- _Problem to work on_:
Please convert the records below into a Markdown table with two columns, Number and Line. Put one line in each row, skip the blank lines, and leave the pictures out.

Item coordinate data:
%%
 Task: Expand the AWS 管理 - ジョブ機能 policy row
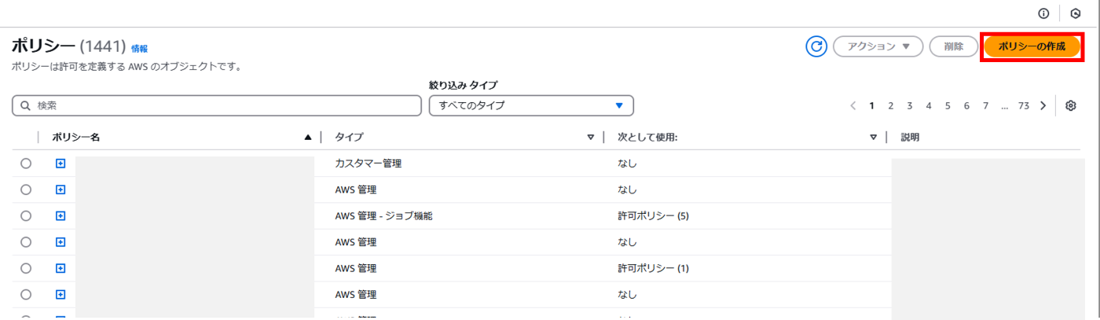[x=61, y=215]
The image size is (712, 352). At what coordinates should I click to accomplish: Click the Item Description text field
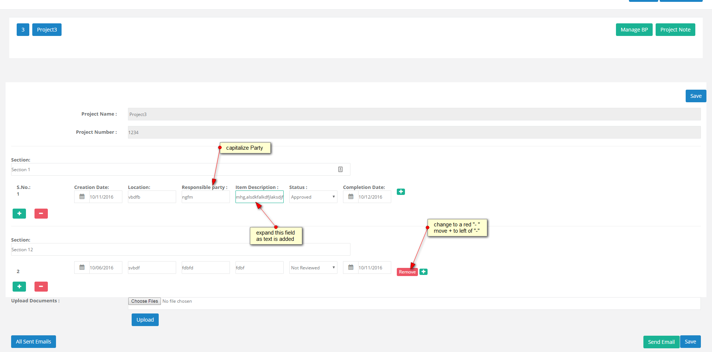(x=260, y=197)
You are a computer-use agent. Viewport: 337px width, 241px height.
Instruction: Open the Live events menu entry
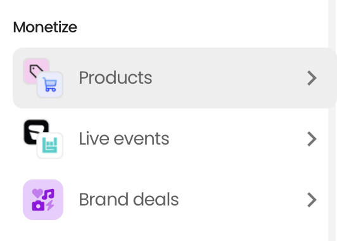[124, 139]
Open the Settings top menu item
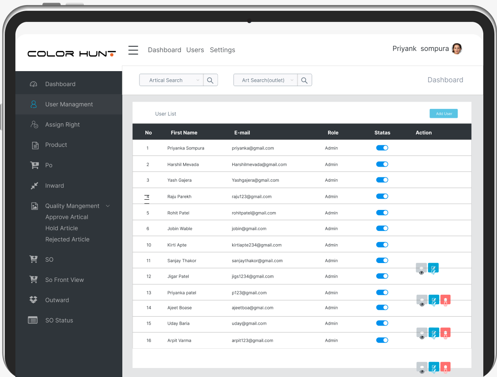 (x=222, y=50)
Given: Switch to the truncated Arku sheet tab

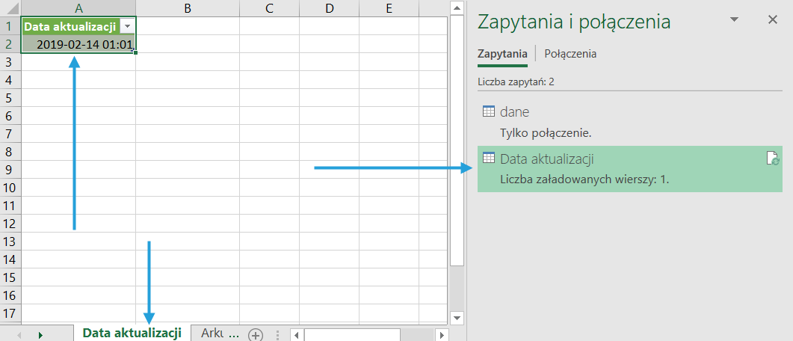Looking at the screenshot, I should tap(219, 334).
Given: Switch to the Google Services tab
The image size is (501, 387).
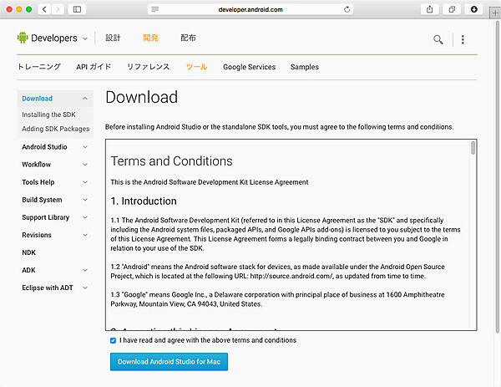Looking at the screenshot, I should pos(249,67).

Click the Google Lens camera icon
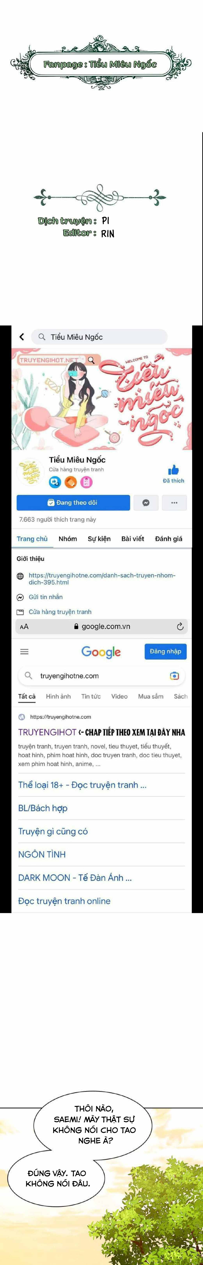(174, 676)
%%
- _Output for this exercise_:
| Number | Line |
|---|---|
| 1 |  Task: Expand the AWS 管理 - ジョブ機能 policy row |
| 2 | [x=61, y=215] |
| 3 | The image size is (712, 352). At what coordinates should I click to accomplish: Click the Item Description text field |
| 4 | (x=260, y=197) |
| 5 | You are a computer-use agent. Viewport: 337px width, 241px height. |
| 6 | Instruction: Open the Live events menu entry |
| 7 | [124, 139] |
| 8 | Open the Settings top menu item |
| 9 |  (x=222, y=50) |
| 10 | Given: Switch to the truncated Arku sheet tab |
| 11 | Looking at the screenshot, I should tap(219, 334). |
| 12 | Given: Switch to the Google Services tab |
| 13 | The image size is (501, 387). |
| 14 | Looking at the screenshot, I should pos(249,67). |
| 15 | Click the Google Lens camera icon |
| 16 | (174, 676) |